Blog: Wie der Maikäfer nicht zum Schädling wird (7931)
Der Maikäfer gehört zu den bekanntesten heimischen Insekten, doch wird er nicht nur als Frühlingsbote wahrgenommen, sondern auch als gefürchteter Schädling, der an Blättern frisst und dessen Engerlinge Wurzeln anknabbern.
Lebenszyklus
Der Lebenszyklus des Maikäfers ist länger als sein nur kurzzeitiges sichtbares Auftreten vermuten lässt. Nach der Paarung legen die Weibchen ihre Eier im Boden ab, daraus schlüpfen Engerlinge, die mehrere Jahre im Erdreich verbringen. In dieser Zeit ernähren sie sich von Pflanzenwurzeln und wachsen langsam heran. Erst nach drei bis vier Jahren verpuppen sie sich und schlüpfen schließlich als fertige Käfer.
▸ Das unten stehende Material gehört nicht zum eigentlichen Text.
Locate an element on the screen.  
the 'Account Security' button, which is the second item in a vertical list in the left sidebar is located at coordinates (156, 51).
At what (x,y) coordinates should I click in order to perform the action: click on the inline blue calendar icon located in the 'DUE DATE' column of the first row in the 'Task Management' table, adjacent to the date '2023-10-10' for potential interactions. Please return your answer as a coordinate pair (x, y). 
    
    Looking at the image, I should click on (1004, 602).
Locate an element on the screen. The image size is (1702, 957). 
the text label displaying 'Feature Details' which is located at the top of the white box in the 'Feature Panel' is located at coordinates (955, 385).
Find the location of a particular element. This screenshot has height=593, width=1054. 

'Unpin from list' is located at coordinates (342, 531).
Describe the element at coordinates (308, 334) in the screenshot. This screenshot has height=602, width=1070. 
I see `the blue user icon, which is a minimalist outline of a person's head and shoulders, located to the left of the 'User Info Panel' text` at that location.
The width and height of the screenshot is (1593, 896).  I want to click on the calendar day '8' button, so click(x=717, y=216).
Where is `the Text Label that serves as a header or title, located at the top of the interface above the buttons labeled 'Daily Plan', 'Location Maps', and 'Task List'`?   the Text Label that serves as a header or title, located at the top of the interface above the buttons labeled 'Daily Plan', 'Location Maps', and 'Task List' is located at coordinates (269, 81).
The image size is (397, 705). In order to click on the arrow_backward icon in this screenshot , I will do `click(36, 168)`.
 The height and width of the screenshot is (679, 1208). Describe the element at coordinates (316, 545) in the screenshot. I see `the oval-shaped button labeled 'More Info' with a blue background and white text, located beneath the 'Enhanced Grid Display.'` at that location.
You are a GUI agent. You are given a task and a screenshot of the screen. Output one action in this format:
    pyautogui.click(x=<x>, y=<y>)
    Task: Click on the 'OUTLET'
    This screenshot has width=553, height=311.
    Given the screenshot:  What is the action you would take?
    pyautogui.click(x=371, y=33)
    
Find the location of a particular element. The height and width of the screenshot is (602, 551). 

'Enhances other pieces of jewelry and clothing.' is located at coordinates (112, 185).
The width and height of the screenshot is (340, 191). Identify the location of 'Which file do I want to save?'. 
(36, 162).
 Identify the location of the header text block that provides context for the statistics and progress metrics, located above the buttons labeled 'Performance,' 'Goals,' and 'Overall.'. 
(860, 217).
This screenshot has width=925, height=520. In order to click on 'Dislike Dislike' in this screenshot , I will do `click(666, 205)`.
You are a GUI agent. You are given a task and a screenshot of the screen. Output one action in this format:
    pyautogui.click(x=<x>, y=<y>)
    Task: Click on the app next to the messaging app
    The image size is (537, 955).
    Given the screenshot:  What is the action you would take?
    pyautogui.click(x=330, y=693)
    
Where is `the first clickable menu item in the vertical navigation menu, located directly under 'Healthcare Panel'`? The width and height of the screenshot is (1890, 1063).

Die erwachsenen Tiere leben nur wenige Wochen, in denen sie sich fortpflanzen und an Laubbäumen fressen.
Warum es zeitweise zu Schäden kommen kann
Kurzzeitig kann der Maikäfer tatsächlich lästig werden: Die erwachsenen Käfer fressen bevorzugt an den Blättern von Laubbäumen wie Eichen, Buchen oder Obstbäumen. Bei starkem Auftreten kann es zu deutlichem Kahlfraß kommen, der Bäume zwar schwächt, sie aber in der Regel nicht dauerhaft schädigt. Deutlich problematischer können die Engerlinge sein, wenn sie in großer Zahl auftreten und über längere Zeit an Wurzeln fressen. Besonders Rasenflächen oder junge Pflanzen reagieren darauf empfindlich.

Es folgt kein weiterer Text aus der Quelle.